(Records shown Opens)

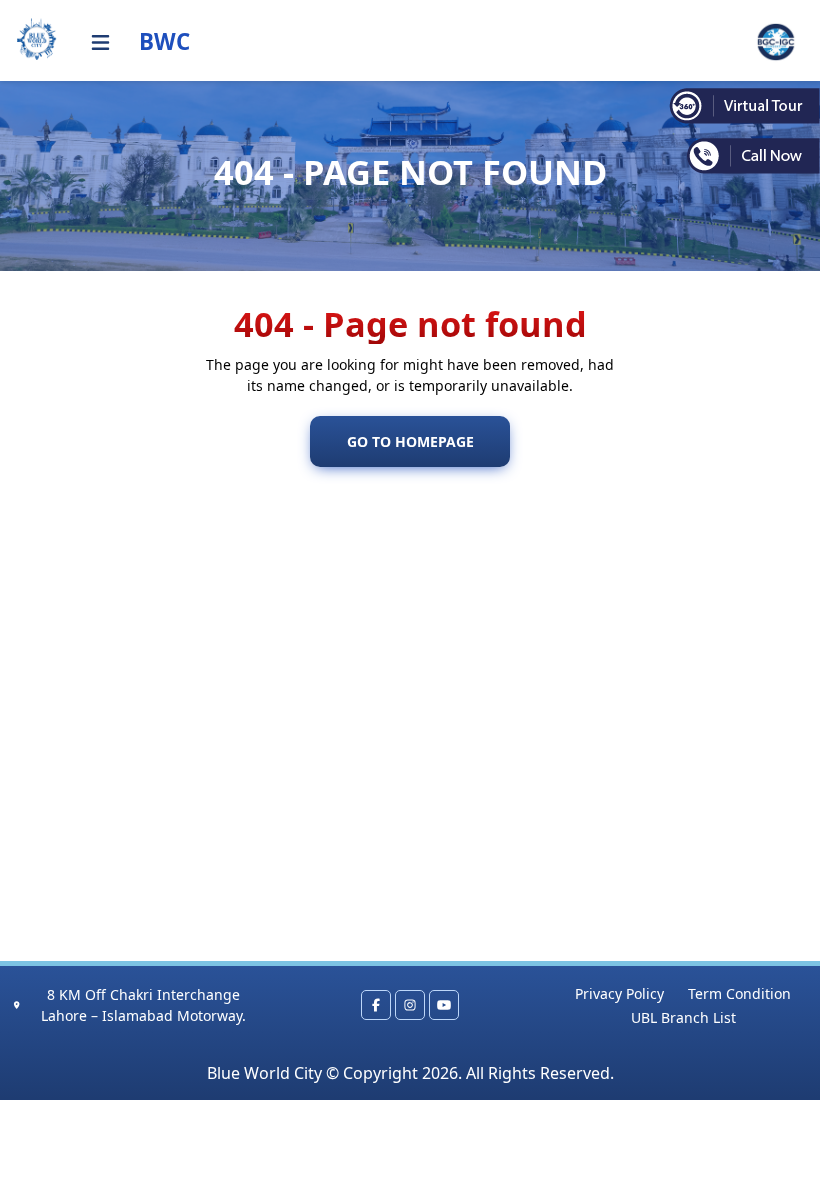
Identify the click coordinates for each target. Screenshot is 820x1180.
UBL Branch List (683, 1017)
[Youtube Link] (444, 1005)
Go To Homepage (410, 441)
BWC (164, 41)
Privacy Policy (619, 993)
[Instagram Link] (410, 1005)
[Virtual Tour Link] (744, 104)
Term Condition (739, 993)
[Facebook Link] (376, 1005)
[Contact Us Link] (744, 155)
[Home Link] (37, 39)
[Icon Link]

(Records shown Closes)

● Work instruction
Starting from the line with "UBL Branch List (683, 1017)", write out every remaining line of the data above exactly, the final line included, and nothing before it.

● Result
UBL Branch List (683, 1017)
[Youtube Link] (444, 1005)
Go To Homepage (410, 441)
BWC (164, 41)
Privacy Policy (619, 993)
[Instagram Link] (410, 1005)
[Virtual Tour Link] (744, 104)
Term Condition (739, 993)
[Facebook Link] (376, 1005)
[Contact Us Link] (744, 155)
[Home Link] (37, 39)
[Icon Link]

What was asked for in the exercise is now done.